WHAT YOU ARE ASKED TO DO: Could you print the data below verbatim, from the line containing "The image size" through the end, leaving out the pictures?

DATA:
********************
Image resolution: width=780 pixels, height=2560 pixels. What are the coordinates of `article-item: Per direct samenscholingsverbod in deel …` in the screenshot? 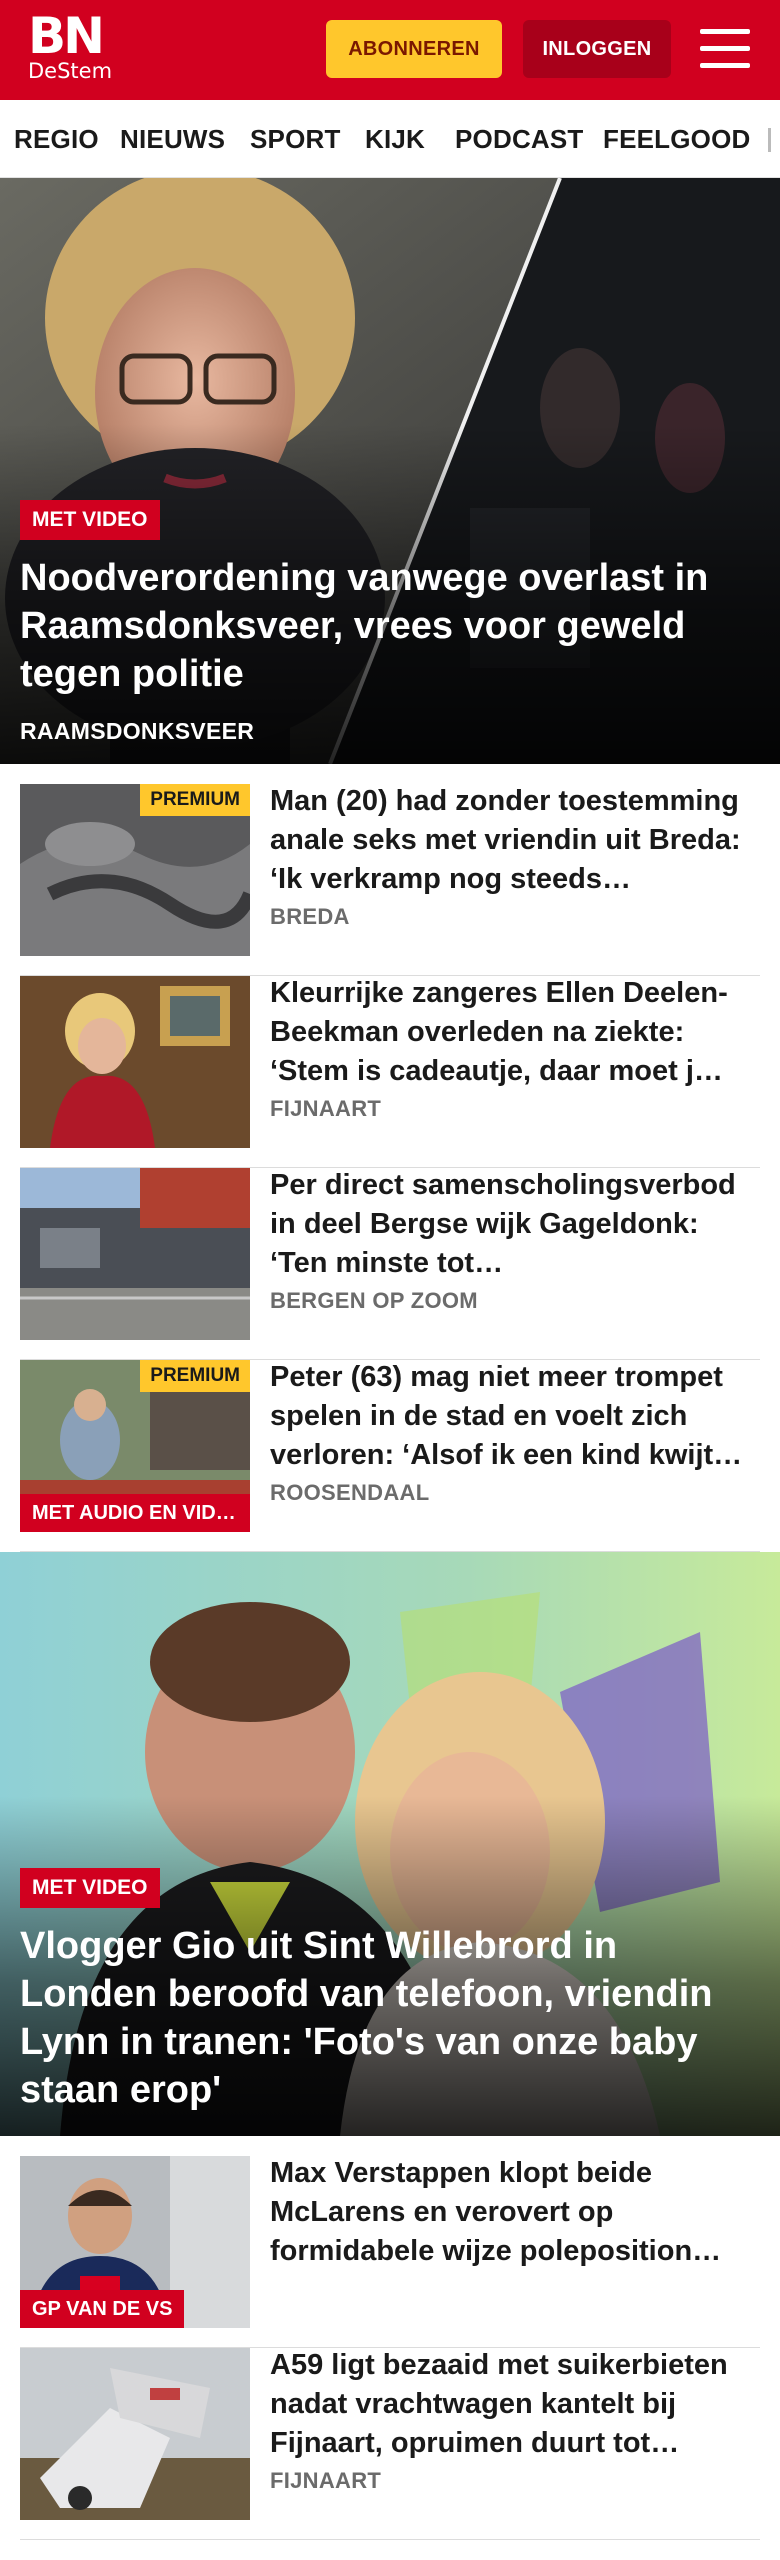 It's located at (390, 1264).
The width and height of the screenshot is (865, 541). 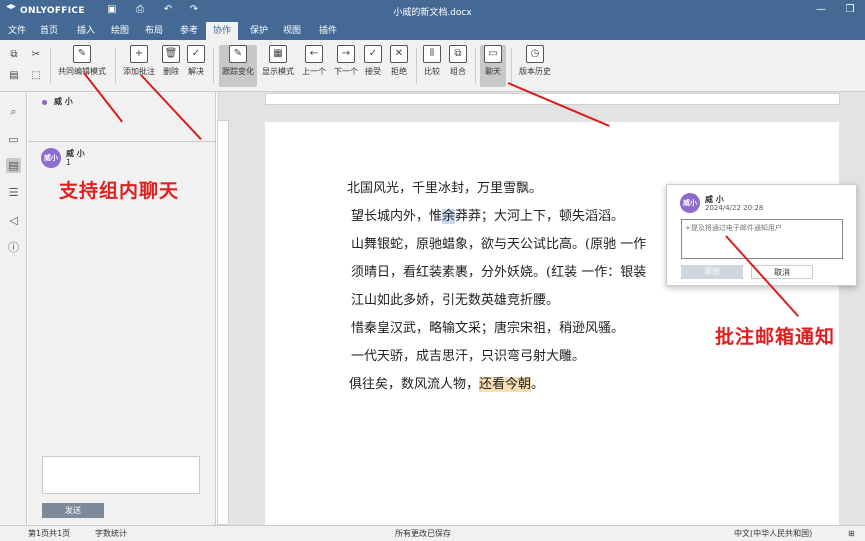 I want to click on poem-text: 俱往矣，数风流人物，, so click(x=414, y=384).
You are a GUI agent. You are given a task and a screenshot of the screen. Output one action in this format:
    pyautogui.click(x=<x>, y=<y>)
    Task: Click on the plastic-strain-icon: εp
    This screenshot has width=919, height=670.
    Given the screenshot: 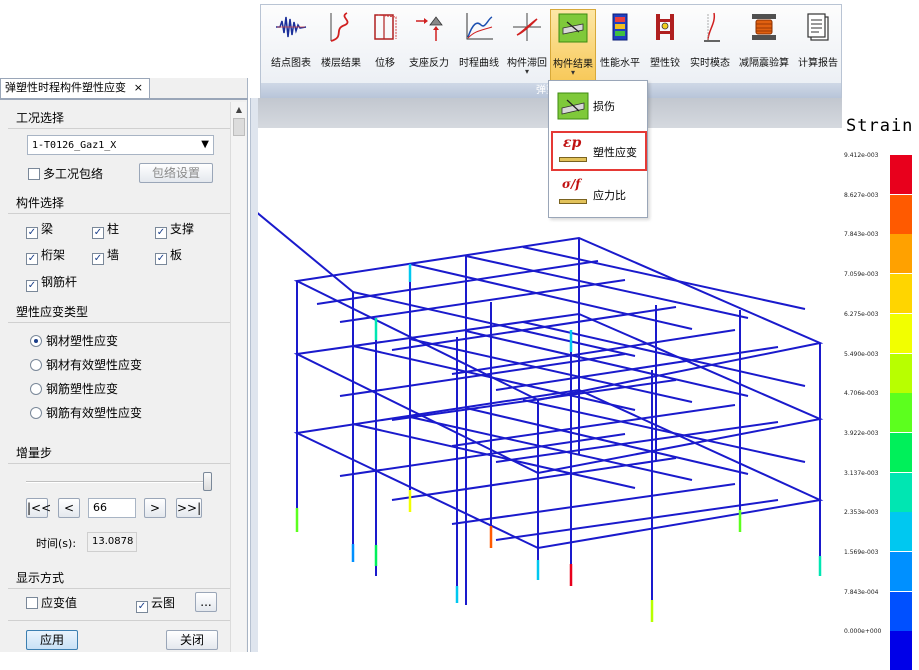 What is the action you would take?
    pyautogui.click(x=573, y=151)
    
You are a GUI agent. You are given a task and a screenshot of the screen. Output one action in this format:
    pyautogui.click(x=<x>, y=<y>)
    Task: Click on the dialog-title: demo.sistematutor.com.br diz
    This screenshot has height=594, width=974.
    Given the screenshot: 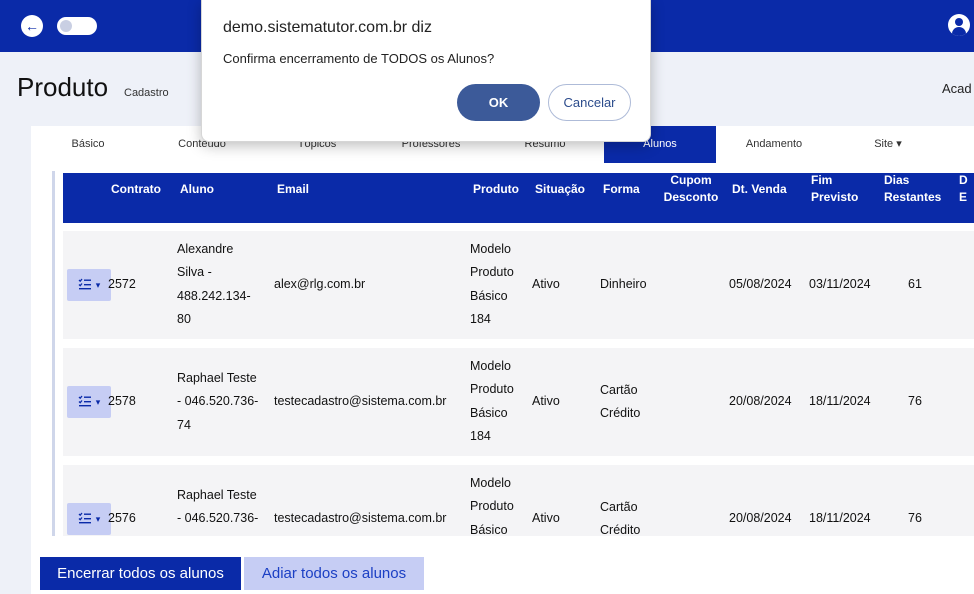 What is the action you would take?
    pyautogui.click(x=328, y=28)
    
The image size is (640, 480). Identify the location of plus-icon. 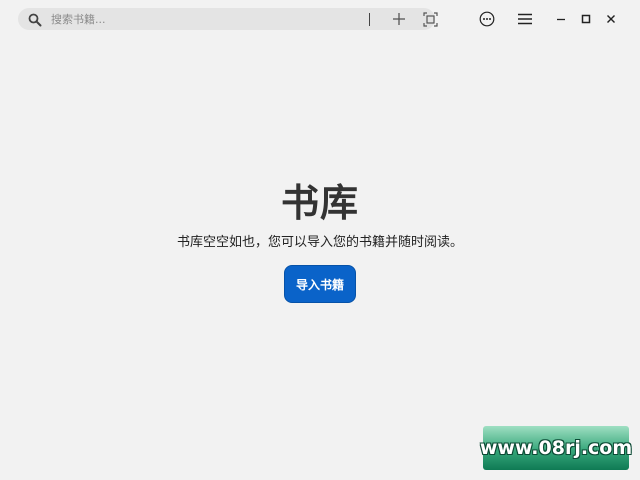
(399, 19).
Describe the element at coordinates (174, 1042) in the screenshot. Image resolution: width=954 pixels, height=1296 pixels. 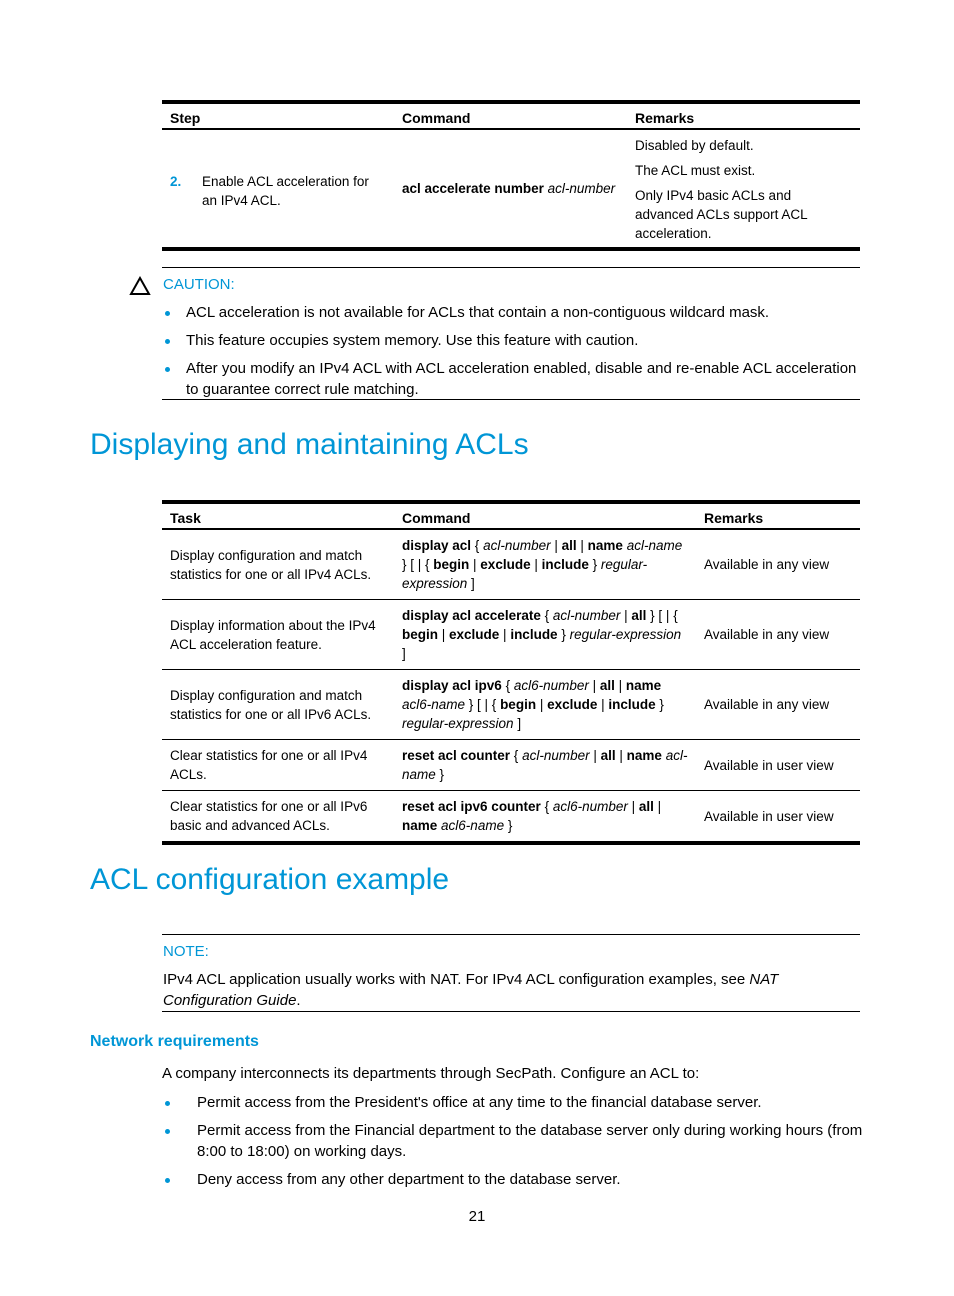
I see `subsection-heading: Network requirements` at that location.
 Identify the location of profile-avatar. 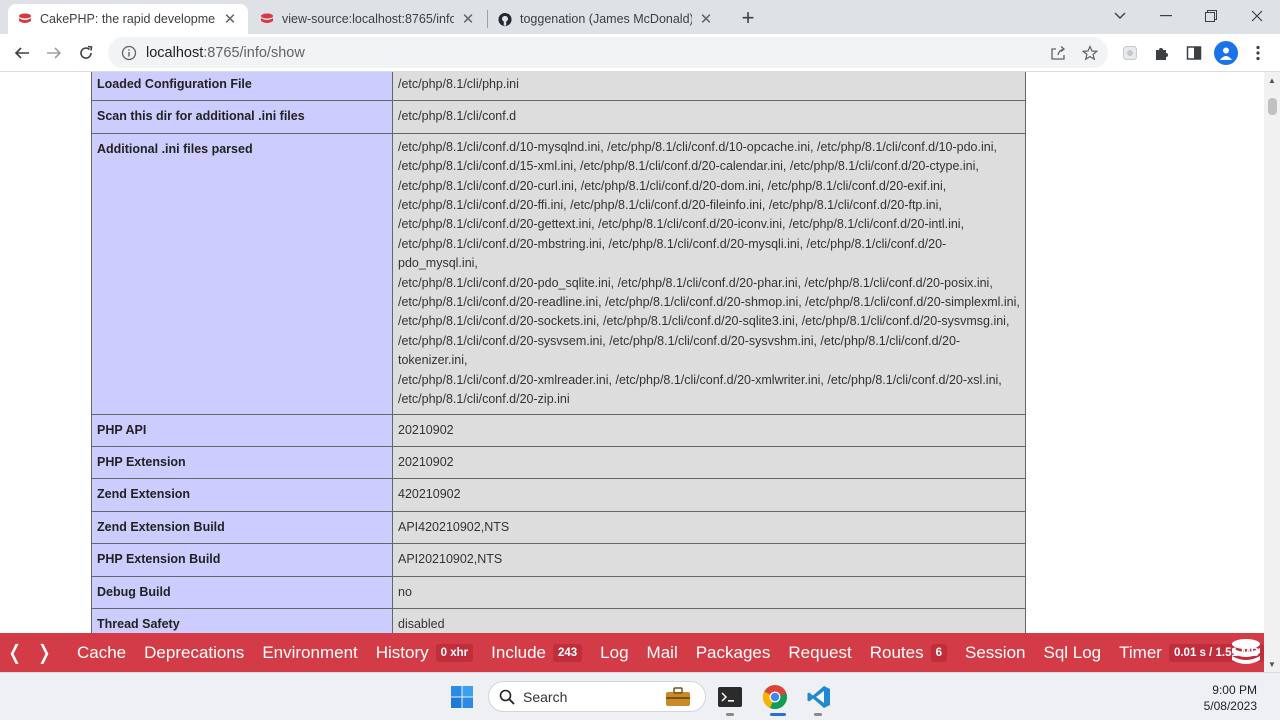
********************
EXERCISE RESPONSE:
The image size is (640, 480). Identify the location of plus-icon. 
(399, 19).
Describe the element at coordinates (174, 1042) in the screenshot. Image resolution: width=954 pixels, height=1296 pixels. 
I see `subsection-heading: Network requirements` at that location.
 Identify the location of profile-avatar. 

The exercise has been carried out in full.